MG – I don’t know. I hope it’s a dent. I should have known what a panic attack was. I watched The Sopranos, I’ve seen Tony Soprano have that panic attack when the ducks flew away. I grew up in New Jersey. But I didn’t. And so the fact that for 15 years I carried around panic and I didn’t even know that I had panic tells you something about how well people hide it and how much shame and stigma surrounds it. I even hid it from myself for years, keeping cryptic notes about my panic attacks. So when the book came out and we announced that we’re publishing it, and now, since publication, I have been deluged in a way that I had not expected, Jim, with people sharing their stories, on-air personalities like you, celebrities who you would never, ever think ever suffered anxiety, hundreds and thousands of people on social media, and I tried to get back to everyone. I’m struggling right now, but I hope it does make a difference, at least normalizing it and chipping away at that concrete thousand block of shame that surrounds panic and severe anxiety. And I hope it makes a difference. I’m certainly trying.

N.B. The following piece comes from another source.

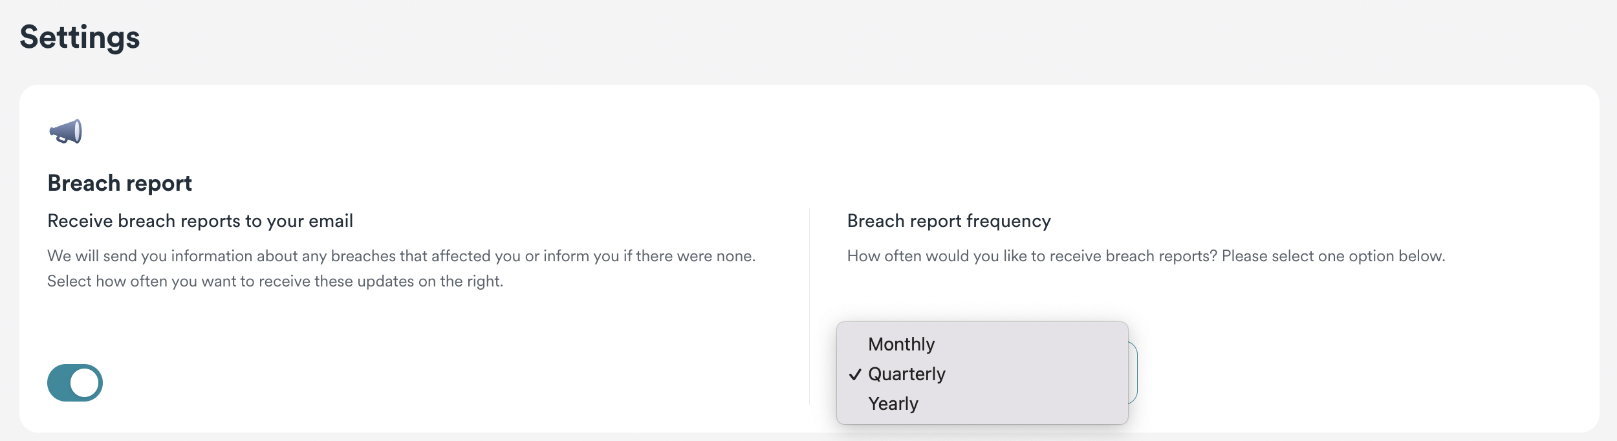Click the Breach report section title
The width and height of the screenshot is (1617, 441).
[x=120, y=183]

JM – One of the other points that you make in the book, Matt, is the weirdness of outliving your father. You had that at 42.I had it a little older, 53. My dad died young. But it is a weird feeling.
MG – It’s a weird feeling, Jim. You really read the book. It’s something that there are two things that are unnatural, more unnatural to lose your child while you’re still alive, that is the grief and the trauma that I think we can never get over. But outliving your father by a lot, especially when you still feel like a kid inside, is pretty weird. And I was going through that. I was exactly 42. I just outlived my father when the Kobe Bryant thing happened. So I assume that was also swirling around in my brain. All of us carry around these traumas. And one of the things I learned in reporting the book is that I was more of a man if I learned how to cry about it, if I learned how to release some of that stuff that was keeping me down because I thought I had to stay in control the whole time, because that’s what we guys do. And I learned through the psychedelics and a lot of the other stuff that enabled me to cry, to touch base with that grief, that I needed to let it go. And it taught me how to let it go without actually having to use psychedelic medicine to do so. A long answer to your very good question.
JM – No Time To Panic – How I Curbed My Anxiety and Conquered A Lifetime of Panic Attacks, the new book from Matt Gutman. Matt, thanks for your time this morning here on WDHA. It’s a fascinating conversation with you.
MG – Thanks so much, Jim. Really appreciate it.